Stored data entries:

-*-*-

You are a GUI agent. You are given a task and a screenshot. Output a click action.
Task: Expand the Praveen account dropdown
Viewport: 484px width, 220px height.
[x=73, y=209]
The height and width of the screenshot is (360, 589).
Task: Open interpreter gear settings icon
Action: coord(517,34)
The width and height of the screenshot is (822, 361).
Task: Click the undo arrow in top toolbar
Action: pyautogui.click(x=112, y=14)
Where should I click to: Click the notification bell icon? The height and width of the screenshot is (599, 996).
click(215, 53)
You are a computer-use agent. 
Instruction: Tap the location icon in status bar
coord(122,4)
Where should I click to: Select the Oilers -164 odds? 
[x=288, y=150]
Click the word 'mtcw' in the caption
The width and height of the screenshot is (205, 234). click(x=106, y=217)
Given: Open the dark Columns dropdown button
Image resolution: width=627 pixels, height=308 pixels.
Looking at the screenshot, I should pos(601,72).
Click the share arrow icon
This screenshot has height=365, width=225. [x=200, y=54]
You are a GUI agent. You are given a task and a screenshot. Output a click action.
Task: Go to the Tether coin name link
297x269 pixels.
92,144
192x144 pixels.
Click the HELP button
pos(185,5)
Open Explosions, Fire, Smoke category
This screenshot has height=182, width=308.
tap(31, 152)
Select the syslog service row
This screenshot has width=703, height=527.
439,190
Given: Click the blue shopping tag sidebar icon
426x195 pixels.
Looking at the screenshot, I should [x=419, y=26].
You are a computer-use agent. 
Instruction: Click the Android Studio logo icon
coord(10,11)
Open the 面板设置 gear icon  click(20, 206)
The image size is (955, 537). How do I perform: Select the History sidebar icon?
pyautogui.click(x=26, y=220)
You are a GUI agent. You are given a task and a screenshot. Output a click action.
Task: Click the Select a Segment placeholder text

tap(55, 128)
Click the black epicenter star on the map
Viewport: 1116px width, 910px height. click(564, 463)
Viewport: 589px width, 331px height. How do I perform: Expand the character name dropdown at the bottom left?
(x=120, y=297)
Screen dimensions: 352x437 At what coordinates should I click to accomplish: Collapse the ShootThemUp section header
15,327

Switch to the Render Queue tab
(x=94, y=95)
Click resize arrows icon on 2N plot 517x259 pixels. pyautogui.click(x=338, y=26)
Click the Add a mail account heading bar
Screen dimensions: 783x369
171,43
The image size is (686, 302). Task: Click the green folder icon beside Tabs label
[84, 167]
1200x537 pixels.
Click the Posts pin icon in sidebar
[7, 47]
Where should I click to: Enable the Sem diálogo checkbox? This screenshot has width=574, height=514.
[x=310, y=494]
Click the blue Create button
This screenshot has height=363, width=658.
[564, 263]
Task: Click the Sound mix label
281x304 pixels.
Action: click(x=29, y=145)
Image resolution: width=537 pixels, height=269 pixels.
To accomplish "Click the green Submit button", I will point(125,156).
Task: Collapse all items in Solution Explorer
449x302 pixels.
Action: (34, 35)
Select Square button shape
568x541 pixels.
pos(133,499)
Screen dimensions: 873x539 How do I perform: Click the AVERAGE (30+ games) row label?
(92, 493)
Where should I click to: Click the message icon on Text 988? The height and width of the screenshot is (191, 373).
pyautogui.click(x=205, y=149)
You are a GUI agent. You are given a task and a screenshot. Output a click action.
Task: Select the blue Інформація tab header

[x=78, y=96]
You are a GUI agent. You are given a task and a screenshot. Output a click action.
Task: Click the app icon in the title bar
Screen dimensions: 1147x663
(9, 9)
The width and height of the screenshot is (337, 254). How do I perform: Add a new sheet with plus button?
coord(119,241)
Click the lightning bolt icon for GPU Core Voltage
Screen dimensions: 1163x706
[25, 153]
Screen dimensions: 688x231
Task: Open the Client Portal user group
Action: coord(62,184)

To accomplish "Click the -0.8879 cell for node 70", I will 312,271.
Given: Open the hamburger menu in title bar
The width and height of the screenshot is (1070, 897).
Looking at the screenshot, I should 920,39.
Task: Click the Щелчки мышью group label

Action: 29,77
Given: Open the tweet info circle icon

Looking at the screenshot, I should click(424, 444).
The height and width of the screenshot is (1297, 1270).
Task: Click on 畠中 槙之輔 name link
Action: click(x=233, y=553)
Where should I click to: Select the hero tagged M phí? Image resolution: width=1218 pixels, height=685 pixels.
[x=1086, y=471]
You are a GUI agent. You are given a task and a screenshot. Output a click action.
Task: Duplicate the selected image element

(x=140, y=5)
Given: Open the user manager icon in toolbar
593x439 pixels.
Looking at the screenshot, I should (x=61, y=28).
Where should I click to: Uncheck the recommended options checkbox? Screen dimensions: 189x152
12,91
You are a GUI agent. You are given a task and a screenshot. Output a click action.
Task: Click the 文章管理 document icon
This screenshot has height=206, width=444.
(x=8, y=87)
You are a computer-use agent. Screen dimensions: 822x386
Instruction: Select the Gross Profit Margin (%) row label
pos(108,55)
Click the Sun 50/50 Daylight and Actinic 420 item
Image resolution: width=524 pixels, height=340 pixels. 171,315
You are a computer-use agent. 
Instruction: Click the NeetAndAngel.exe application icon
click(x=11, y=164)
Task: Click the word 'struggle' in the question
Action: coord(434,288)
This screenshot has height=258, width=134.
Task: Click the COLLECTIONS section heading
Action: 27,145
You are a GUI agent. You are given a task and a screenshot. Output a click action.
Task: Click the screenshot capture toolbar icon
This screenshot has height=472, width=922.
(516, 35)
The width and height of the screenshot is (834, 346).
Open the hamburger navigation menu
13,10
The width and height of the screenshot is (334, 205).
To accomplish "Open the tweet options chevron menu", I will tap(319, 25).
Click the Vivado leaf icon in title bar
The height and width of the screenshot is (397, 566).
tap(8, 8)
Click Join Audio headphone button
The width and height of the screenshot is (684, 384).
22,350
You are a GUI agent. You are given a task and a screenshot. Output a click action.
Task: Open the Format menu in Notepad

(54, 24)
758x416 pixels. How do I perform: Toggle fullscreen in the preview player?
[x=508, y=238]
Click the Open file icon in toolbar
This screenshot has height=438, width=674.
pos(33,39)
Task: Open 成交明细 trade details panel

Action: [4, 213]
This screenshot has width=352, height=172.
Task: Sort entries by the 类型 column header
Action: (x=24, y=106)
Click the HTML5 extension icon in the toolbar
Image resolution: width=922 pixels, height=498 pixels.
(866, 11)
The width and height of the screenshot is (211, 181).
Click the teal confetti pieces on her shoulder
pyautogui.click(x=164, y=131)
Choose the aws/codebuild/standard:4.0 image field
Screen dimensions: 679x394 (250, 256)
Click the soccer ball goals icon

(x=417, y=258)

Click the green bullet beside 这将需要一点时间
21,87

-*-*-

Exactly as they stand above, write out all the entries again.

You are a GUI agent. You are given a task and a screenshot. Output a click action.
Task: Expand the Praveen account dropdown
Viewport: 484px width, 220px height.
[x=73, y=209]
The height and width of the screenshot is (360, 589).
Task: Open interpreter gear settings icon
Action: coord(517,34)
The width and height of the screenshot is (822, 361).
Task: Click the undo arrow in top toolbar
Action: pyautogui.click(x=112, y=14)
Where should I click to: Click the notification bell icon? The height and width of the screenshot is (599, 996).
click(215, 53)
You are a computer-use agent. 
Instruction: Tap the location icon in status bar
coord(122,4)
Where should I click to: Select the Oilers -164 odds? 
[x=288, y=150]
Click the word 'mtcw' in the caption
The width and height of the screenshot is (205, 234). click(x=106, y=217)
Given: Open the dark Columns dropdown button
Image resolution: width=627 pixels, height=308 pixels.
Looking at the screenshot, I should pos(601,72).
Click the share arrow icon
This screenshot has height=365, width=225. [x=200, y=54]
You are a GUI agent. You are given a task and a screenshot. Output a click action.
Task: Go to the Tether coin name link
297x269 pixels.
92,144
192x144 pixels.
Click the HELP button
pos(185,5)
Open Explosions, Fire, Smoke category
This screenshot has height=182, width=308.
tap(31, 152)
Select the syslog service row
This screenshot has width=703, height=527.
439,190
Given: Click the blue shopping tag sidebar icon
426x195 pixels.
Looking at the screenshot, I should [x=419, y=26].
You are a computer-use agent. 
Instruction: Click the Android Studio logo icon
coord(10,11)
Open the 面板设置 gear icon  click(20, 206)
The image size is (955, 537). How do I perform: Select the History sidebar icon?
pyautogui.click(x=26, y=220)
You are a GUI agent. You are given a task and a screenshot. Output a click action.
Task: Click the Select a Segment placeholder text

tap(55, 128)
Click the black epicenter star on the map
Viewport: 1116px width, 910px height. click(564, 463)
Viewport: 589px width, 331px height. How do I perform: Expand the character name dropdown at the bottom left?
(x=120, y=297)
Screen dimensions: 352x437 At what coordinates should I click to accomplish: Collapse the ShootThemUp section header
15,327

Switch to the Render Queue tab
(x=94, y=95)
Click resize arrows icon on 2N plot 517x259 pixels. pyautogui.click(x=338, y=26)
Click the Add a mail account heading bar
Screen dimensions: 783x369
171,43
The image size is (686, 302). Task: Click the green folder icon beside Tabs label
[84, 167]
1200x537 pixels.
Click the Posts pin icon in sidebar
[7, 47]
Where should I click to: Enable the Sem diálogo checkbox? This screenshot has width=574, height=514.
[x=310, y=494]
Click the blue Create button
This screenshot has height=363, width=658.
[564, 263]
Task: Click the Sound mix label
281x304 pixels.
Action: click(x=29, y=145)
Image resolution: width=537 pixels, height=269 pixels.
To accomplish "Click the green Submit button", I will point(125,156).
Task: Collapse all items in Solution Explorer
449x302 pixels.
Action: (34, 35)
Select Square button shape
568x541 pixels.
pos(133,499)
Screen dimensions: 873x539 How do I perform: Click the AVERAGE (30+ games) row label?
(92, 493)
Where should I click to: Click the message icon on Text 988? The height and width of the screenshot is (191, 373).
pyautogui.click(x=205, y=149)
You are a GUI agent. You are given a task and a screenshot. Output a click action.
Task: Select the blue Інформація tab header

[x=78, y=96]
You are a GUI agent. You are given a task and a screenshot. Output a click action.
Task: Click the app icon in the title bar
Screen dimensions: 1147x663
(9, 9)
The width and height of the screenshot is (337, 254). How do I perform: Add a new sheet with plus button?
coord(119,241)
Click the lightning bolt icon for GPU Core Voltage
Screen dimensions: 1163x706
[25, 153]
Screen dimensions: 688x231
Task: Open the Client Portal user group
Action: coord(62,184)

To accomplish "Click the -0.8879 cell for node 70", I will 312,271.
Given: Open the hamburger menu in title bar
The width and height of the screenshot is (1070, 897).
Looking at the screenshot, I should 920,39.
Task: Click the Щелчки мышью group label

Action: 29,77
Given: Open the tweet info circle icon

Looking at the screenshot, I should click(424, 444).
The height and width of the screenshot is (1297, 1270).
Task: Click on 畠中 槙之輔 name link
Action: click(x=233, y=553)
Where should I click to: Select the hero tagged M phí? Image resolution: width=1218 pixels, height=685 pixels.
[x=1086, y=471]
You are a GUI agent. You are given a task and a screenshot. Output a click action.
Task: Duplicate the selected image element

(x=140, y=5)
Given: Open the user manager icon in toolbar
593x439 pixels.
Looking at the screenshot, I should (x=61, y=28).
Where should I click to: Uncheck the recommended options checkbox? Screen dimensions: 189x152
12,91
You are a GUI agent. You are given a task and a screenshot. Output a click action.
Task: Click the 文章管理 document icon
This screenshot has height=206, width=444.
(x=8, y=87)
You are a computer-use agent. Screen dimensions: 822x386
Instruction: Select the Gross Profit Margin (%) row label
pos(108,55)
Click the Sun 50/50 Daylight and Actinic 420 item
Image resolution: width=524 pixels, height=340 pixels. 171,315
You are a computer-use agent. 
Instruction: Click the NeetAndAngel.exe application icon
click(x=11, y=164)
Task: Click the word 'struggle' in the question
Action: coord(434,288)
This screenshot has height=258, width=134.
Task: Click the COLLECTIONS section heading
Action: 27,145
You are a GUI agent. You are given a task and a screenshot. Output a click action.
Task: Click the screenshot capture toolbar icon
This screenshot has height=472, width=922.
(516, 35)
The width and height of the screenshot is (834, 346).
Open the hamburger navigation menu
13,10
The width and height of the screenshot is (334, 205).
To accomplish "Open the tweet options chevron menu", I will tap(319, 25).
Click the Vivado leaf icon in title bar
The height and width of the screenshot is (397, 566).
tap(8, 8)
Click Join Audio headphone button
The width and height of the screenshot is (684, 384).
22,350
You are a GUI agent. You are given a task and a screenshot. Output a click action.
Task: Open the Format menu in Notepad

(54, 24)
758x416 pixels. How do I perform: Toggle fullscreen in the preview player?
[x=508, y=238]
Click the Open file icon in toolbar
This screenshot has height=438, width=674.
pos(33,39)
Task: Open 成交明细 trade details panel

Action: [4, 213]
This screenshot has width=352, height=172.
Task: Sort entries by the 类型 column header
Action: (x=24, y=106)
Click the HTML5 extension icon in the toolbar
Image resolution: width=922 pixels, height=498 pixels.
(866, 11)
The width and height of the screenshot is (211, 181).
Click the teal confetti pieces on her shoulder
pyautogui.click(x=164, y=131)
Choose the aws/codebuild/standard:4.0 image field
Screen dimensions: 679x394 (250, 256)
Click the soccer ball goals icon

(x=417, y=258)

Click the green bullet beside 这将需要一点时间
21,87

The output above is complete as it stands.